How much does race still matter around here?
A lot, if you look in our maternity wards. Every year, about 11,000 babies delivered in the Boston metropolitan area are born underweight. That’s a little below the national average, but it’s still alarming, given the lifelong health problems that can plague these babies.
A woman’s education level is a huge factor in whether she’ll have a small baby. The better educated she is, the more likely she is to understand the importance of good nutrition, to live in a safer, less polluted neighborhood, and to live a more affluent, less stressful life – all of which make it less likely that her baby will weigh under 5.5 pounds.
But race trumps education: A college-educated black woman is a fraction more likely to have a low-birth-weight baby than a white woman who didn’t finish high school. Incredibly, 7.6 percent of babies – about 1 in 13 – born to college-educated black women are underweight.
These sad tidings are brought to you by the Metropolitan Area Planning Council, the regional planning nonprofit, which is set to release a wide-ranging report Tuesday on inequality in Greater Boston. Their stunning finding, culled from five years of state statistics, mirrors a trend seen across the nation.
What gives? In piecing together an explanation, researchers provide a measure of how far we have to go, two generations after the civil rights movement began. Among their findings:
College-educated black women are bound by their histories, says Dr. David Williams, a professor of public health at Harvard. They’re more likely to have experienced poverty as children, and the deficits in health care and nutrition that come with it, and to have been born underweight themselves – all of which increase the chance that they will give birth to smaller babies.

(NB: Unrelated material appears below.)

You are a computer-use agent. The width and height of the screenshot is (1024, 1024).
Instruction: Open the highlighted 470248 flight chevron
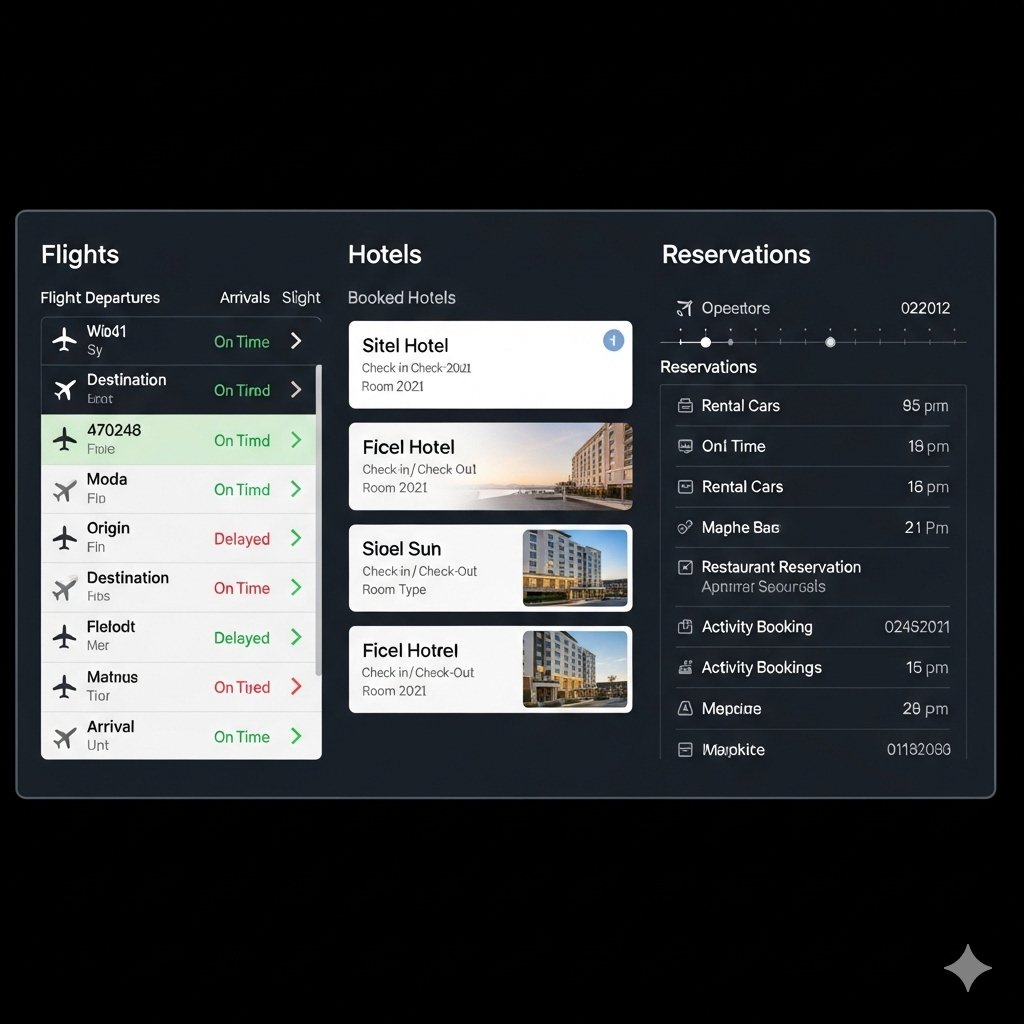point(296,440)
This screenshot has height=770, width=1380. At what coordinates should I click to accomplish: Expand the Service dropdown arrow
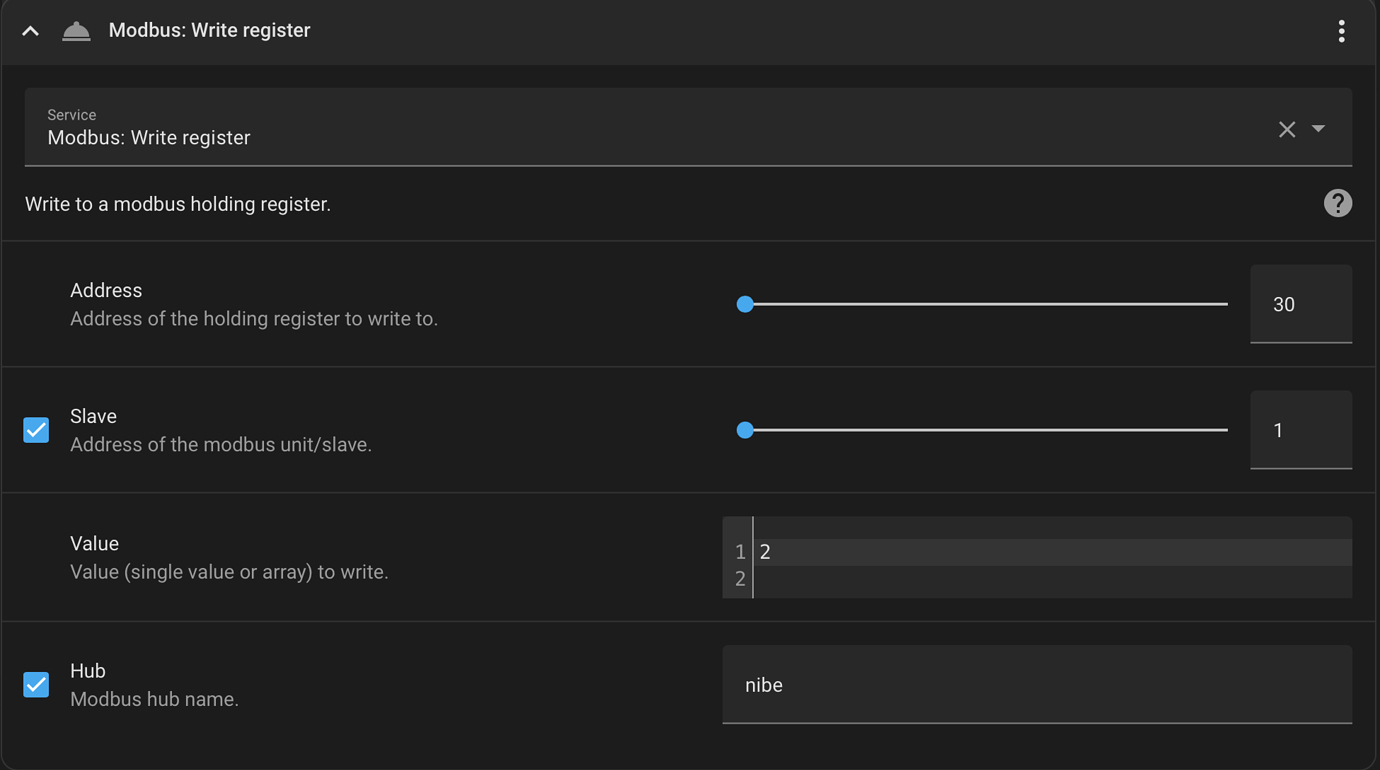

While these women are better off financially than their less well-educated counterparts, they are still black, and they still report experiences of discrimination. Several researchers have found that those experiences send stress hormones coursing through women’s bodies, which can also contribute to low birth weight.
A third finding is the most fascinating, and distressing: Despite gains in civil rights, black and white people still generally live in stubbornly segregated communities, in this region and in most others. Affluent whites tend to move out of the city and into wealthy enclaves. But there’s no black Weston. College-educated black women tend to remain in largely black neighborhoods. And those neighborhoods tend to experience more of the social ills – from higher poverty levels to more pollution, crime, and daily stress – that contribute to lower birth weight.
“Across every dimension you can think of, segregated [minority] neighborhoods are less healthy ,’’ says Williams.
This is a state of affairs that affects all of us. Coming into the world at under 5.5 pounds makes a person more likely to develop ADHD, educational or developmental delays, diabetes, and asthma, among other maladies. We all bear the costs of these problems, in ways human and monetary – from personal suffering to higher insurance premiums.
And according to the planning council’s report, the problem of low birth weight could worsen: The region’s minority population is growing, and the racial divisions between communities show no signs of abating.
All of this has officials at the state Department of Public Health worried enough to embark on a statewide study of infants and the factors that affect their welfare.
“I don’t think any of us can continue to ignore the importance of what is happening,’’ says DPH medical director Lauren Smith. “We need to create more global, community-level intervention.’’ That might mean more decent housing options, grocery stores, and better public safety in unhealthy neighborhoods, for example. Hard, but not impossible. Changing the attitudes that separate our neighborhoods will prove more challenging.
“Segregation is not an act of God,’’ says Williams. But it may take one to undo its effects.